Guardando il cielo sempre più scuro dalla finestra della loro nuova stanza d’albergo, Thomas scruta in basso, lungo le vie sottostanti punteggiate da mille luci natalizie e percorse dalle tanto temute automobili, aspettando di vedere se davvero stireranno qualcuno. E’ uno spettacolo bellissimo e carico di minaccia. Chiunque, di quelle persone che percorrono veloci i larghi marciapiedi, senza salutarsi e forse senza neanche guardarsi, potrebbe essere un nemico trasformato.
“Thomas, è inutile che fai la vedetta alla finestra” lo richiama Eleanor, “Tanto, se arriveranno, non li vedrai neppure finché non sarà troppo tardi. Rilassati, o desterai solo sospetti. Piuttosto, controlla se ci sono zanzare in camera. Quelle sì, possono tradirci”.
Dopo un’attenta occhiata a pareti e soffitti, lui torna a voltarsi verso la donna, guardandola con imbarazzo e cercando di convincersi che è sempre la sua Miriadel. E’ seduta sul letto con il seno scoperto e la bambina beata tra le braccia. La sera prima è bastato un tocco di Galgheita sotto le sue orecchie, accompagnato da una frase sibillina su cose misteriose chiamate ipofisi e prolattina, per fare cambiare qualcosa in lei, e ora la piccola Elyon sta poppando felice con grande impegno, mentre Eleanor le sussurra incerta delle paroline dolci in questo linguaggio per niente familiare.
Lui si siede accanto, sempre osservandole. Si sta pian piano abituando al nuovo aspetto di sua moglie, e forse un giorno riuscirà a trovarla di nuovo bellissima.

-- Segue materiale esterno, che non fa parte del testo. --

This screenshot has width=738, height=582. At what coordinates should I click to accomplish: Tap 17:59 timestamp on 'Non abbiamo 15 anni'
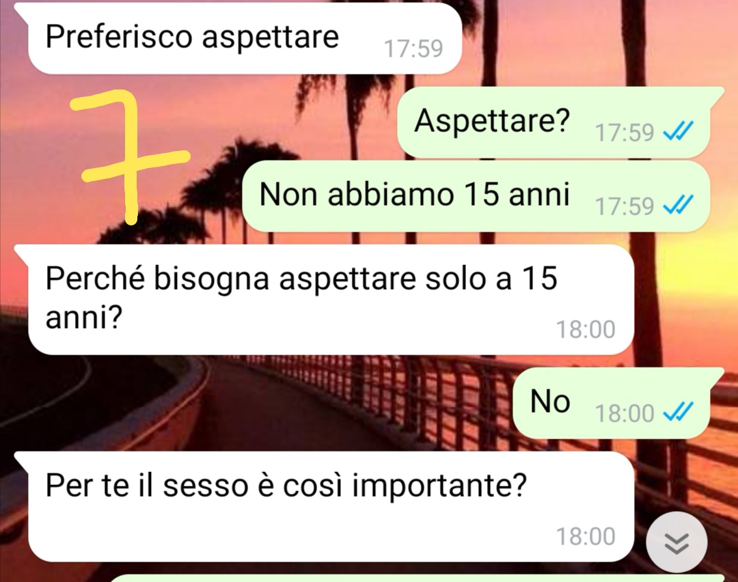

Lei gli sorride, e si appoggia sulla sua spalla. Si stanno lentamente rendendo conto, dopo l’eccitazione della fuga, che quasi tutto è cambiato nella loro vita. Ora non sono più il capitano Miriadel e il comandante Alborn, e dovranno bandire quei nomi dai loro pensieri per molti anni.
E quello tra le braccia non è un prezioso fagottino da addormentare con qualche magia, come hanno dovuto fare più volte in questa giornata concitata.
Da ora, e finché non sarà in grado di sopportare la verità, la piccola Elyon è loro figlia. Li chiamerà mamma e papà, li abbraccerà, li guarderà fiduciosa con gli occhioni grigi spalancati, come già li guarda ora che succhia beata dal seno. Vivranno assieme la mattina della sua vita, finché la giovane principessa sarà pronta per liberare il suo vero mondo dalla tirannia e riconquistare il ruolo che le spetta come Luce di Meridian.
Dopo quel momento di speranza, di lotta e di trionfo, forse un rimpianto velerà le loro giornate quando ripenseranno ancora agli anni felici e ingannevoli della sua infanzia.